== Segment start ==

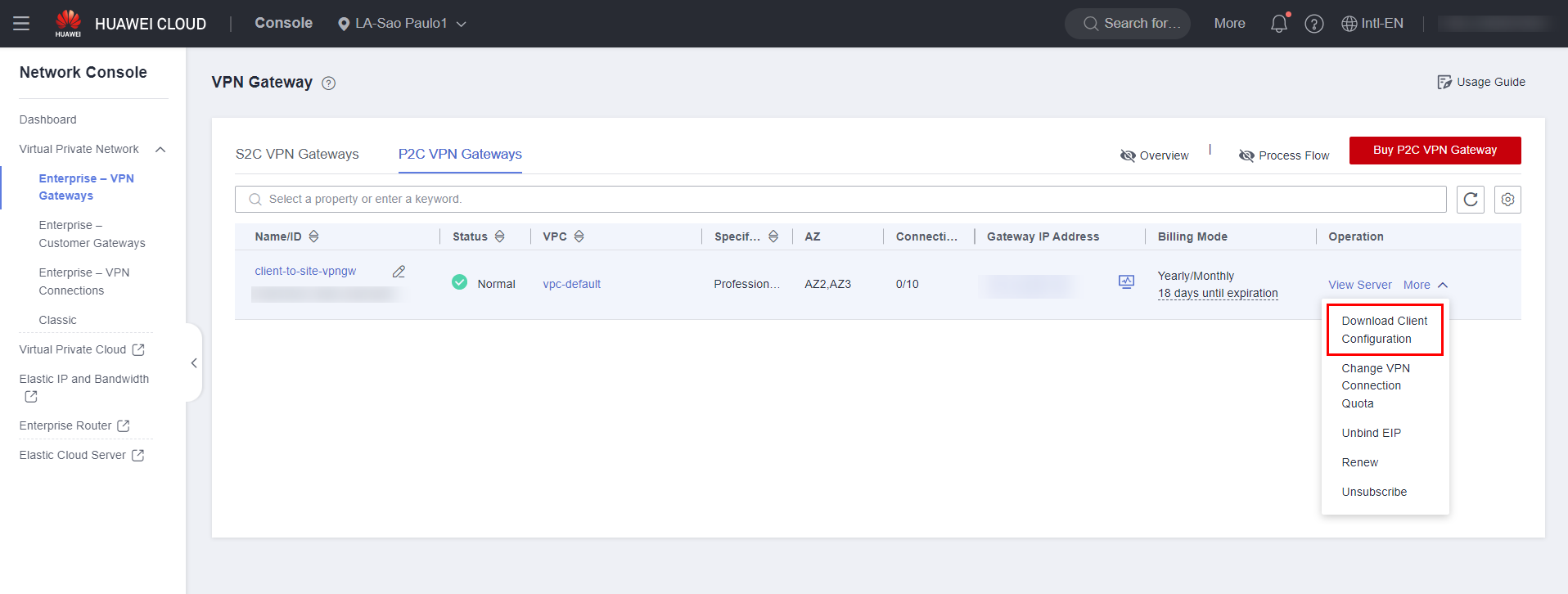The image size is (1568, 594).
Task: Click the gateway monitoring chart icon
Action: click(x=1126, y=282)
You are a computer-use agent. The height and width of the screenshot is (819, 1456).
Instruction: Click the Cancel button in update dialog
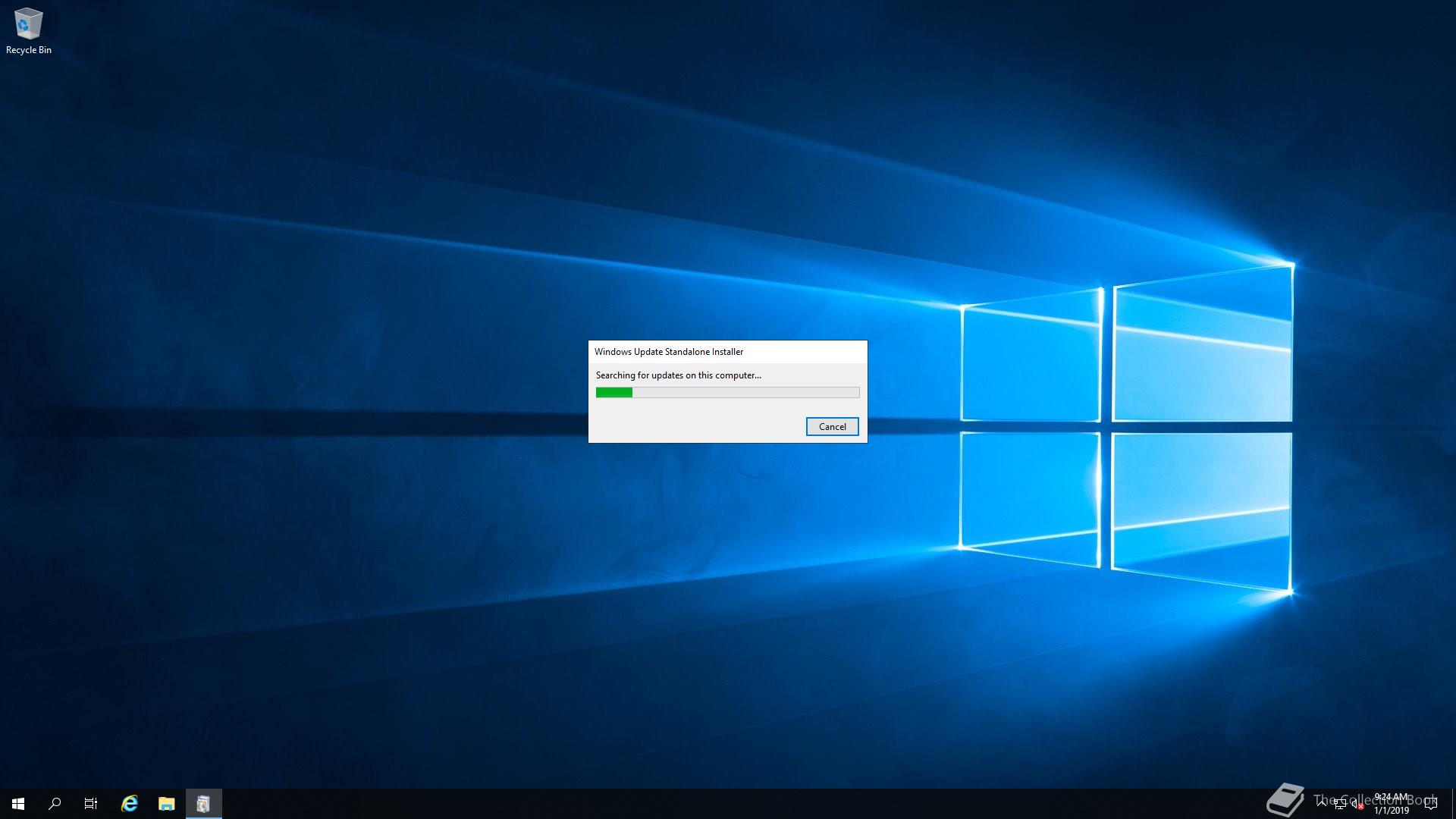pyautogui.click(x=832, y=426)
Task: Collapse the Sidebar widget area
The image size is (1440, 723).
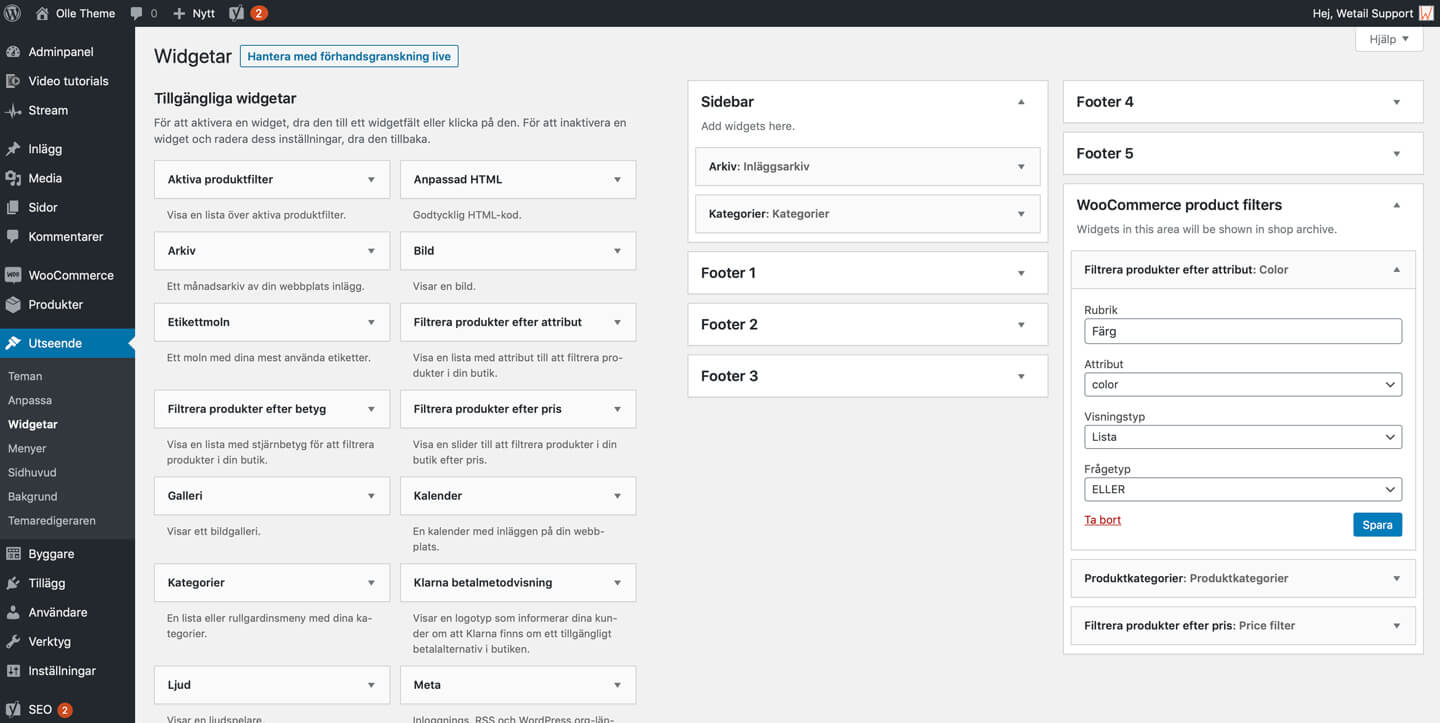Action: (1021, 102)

== Segment end ==

● **Problem to solve**: Everything from the line with "You are a computer-use" through the last line of the listing above is to be copied exactly, both ends included, except the pictures.

● **Exercise answer**:
You are a computer-use agent. The height and width of the screenshot is (819, 1456).
Instruction: Click the Cancel button in update dialog
pyautogui.click(x=832, y=426)
Task: Collapse the Sidebar widget area
The image size is (1440, 723).
Action: (1021, 102)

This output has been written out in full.